Karma Kagyu Buddhist centers
Tibetan Buddhism has spread far beyond the Himalayas. In the last fifty years, many Karma Kagyu centers have been established all over the world. These dharma centers preserve important Buddhist traditions and knowledge, as well as providing students with the opportunity to practice monastic and lay Buddhism. Inspired by His Holiness the 16th Karmapa, the Karma Kagyu centers share the authentic teachings of the Buddha.
Today, over 900 Buddhist centers and monasteries in 68 countries follow Thaye Dorje, His Holiness the 17th Gyalwa Karmapa, and the 900 year old Karma Kagyu lineage.

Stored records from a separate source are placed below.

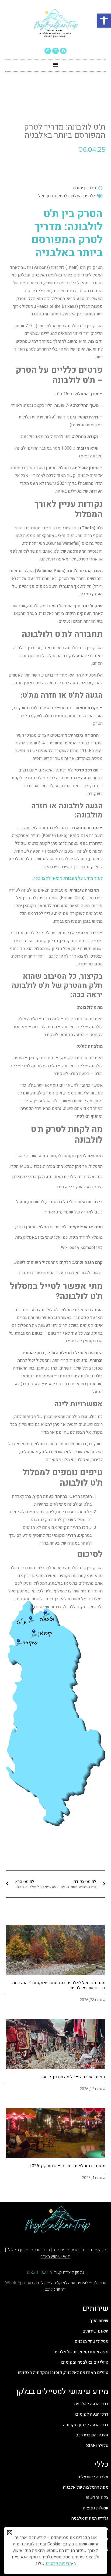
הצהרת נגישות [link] (94, 2250)
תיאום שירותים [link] (95, 2331)
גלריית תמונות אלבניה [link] (89, 2518)
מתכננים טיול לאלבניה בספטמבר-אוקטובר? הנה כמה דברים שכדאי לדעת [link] (58, 1985)
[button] (55, 64)
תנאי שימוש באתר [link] (55, 2256)
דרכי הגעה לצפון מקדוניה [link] (85, 2425)
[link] (104, 21)
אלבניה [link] (90, 196)
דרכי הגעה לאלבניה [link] (91, 2404)
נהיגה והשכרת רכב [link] (92, 2435)
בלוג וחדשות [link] (97, 2497)
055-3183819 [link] (40, 2272)
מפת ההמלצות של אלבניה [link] (85, 2487)
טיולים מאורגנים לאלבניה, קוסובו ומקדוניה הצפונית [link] (63, 2372)
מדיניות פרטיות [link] (66, 2250)
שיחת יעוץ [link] (99, 2320)
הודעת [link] (31, 2283)
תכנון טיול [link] (47, 196)
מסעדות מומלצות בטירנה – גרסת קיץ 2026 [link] (67, 2166)
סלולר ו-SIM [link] (96, 2445)
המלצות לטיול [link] (70, 196)
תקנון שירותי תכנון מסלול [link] (29, 2250)
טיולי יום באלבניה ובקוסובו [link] (84, 2362)
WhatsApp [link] (15, 2283)
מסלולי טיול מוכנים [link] (91, 2341)
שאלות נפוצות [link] (95, 2508)
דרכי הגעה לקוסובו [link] (91, 2414)
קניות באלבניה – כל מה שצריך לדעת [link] (73, 2077)
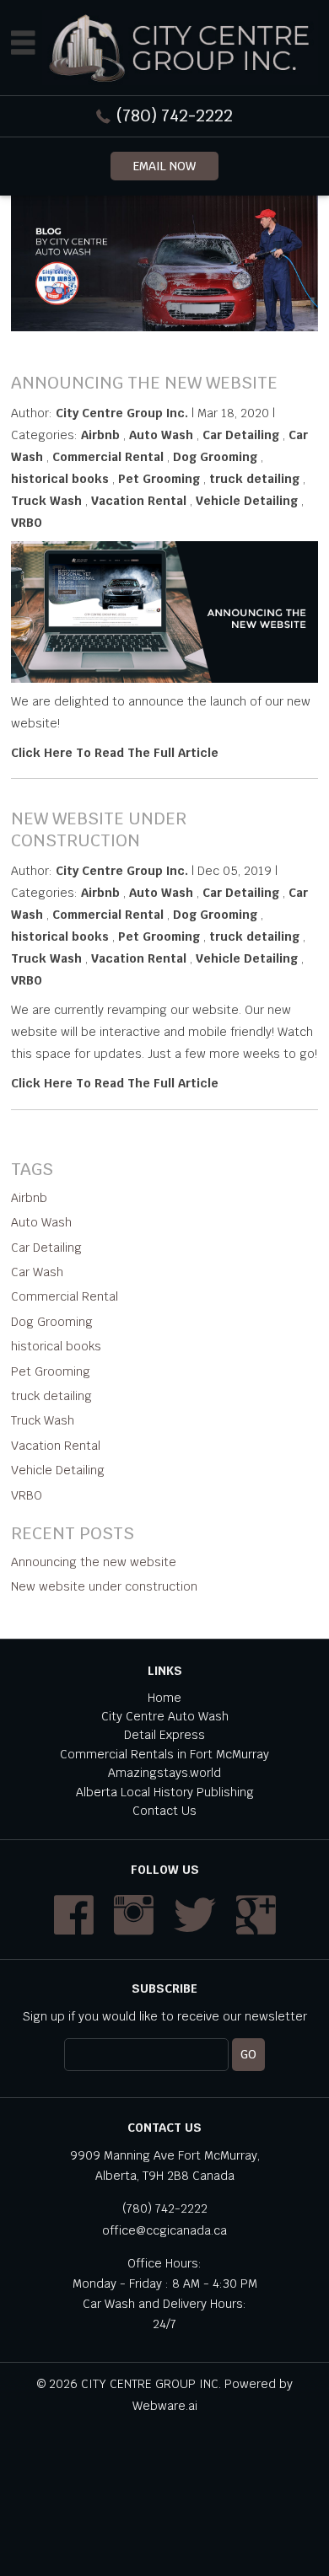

Thaye Dorje was recognised as the 17th Karmapa by the late 14th Shamarpa, in accordance with the tradition of the lineage.
You can search for a Buddhist center, monastery, nunnery, or institution near you on the Buddhist Centers page. Or read on for information about the different kinds of Buddhist centers.
Buddhist monasteries are where ordained monks or nuns live, study, and practice. Karmapa oversees a large number of monastic institutions in different countries. Monasteries are essential for preserving the traditions of the Karma Kagyu lineage. Monks and nuns devote themselves full-time to formal study and practice of the Dharma. In addition to studying Buddhist philosophy and practicing meditation, they learn traditional rituals specific to the Karma Kagyu.
Lay Buddhist centers
Many people interested in Buddhism have families, careers, and responsibilities. A monastic lifestyle may not be possible or appropriate. The spread of Buddhism to the West has coincided with a large rise in the number of lay (non-monastic) Buddhist centers. Lay Buddhist centers offer busy modern people the chance to learn authentic, effective Buddhist meditations. Practices such as the meditation on the 16th Karmapa, given by His Holiness the 16th Karmapa himself, can be performed daily in 20 minutes or less.
His Holiness values and promotes education. Among the educational institutes under Karmapa’s direction are the Karmapa International Buddhist Institute (KIBI) in New Delhi, India, the Shri Diwakar Vihara Buddhist Research and Educational Institute in Kalimpong, India, and the International Institute for Tibetan and Asian Studies (ITAS) in Karma Guen, Spain.
KIBI, in cooperation with Mewar University, offers a Bachelor of Arts in Buddhist Studies over a three-year academic course, and is attended by students from India and around the world. The Shri Diwakar Institute offers the equivalent of a combined high school and university education to its resident monks. ITAS trains the next generation of Buddhist translators through intense part-time language and philosophy courses.
In Tibet, the most serious Buddhist practitioners would meditate in solitude in mountainside caves and other remote places. Today’s retreat centers provide practitioners with the conditions to focus on their meditation without needing to contend with difficult outer conditions. In the Karma Kagyu tradition, retreats are usually undertaken when one has been meditating for some time, and under the guidance of one’s lama (Buddhist teacher).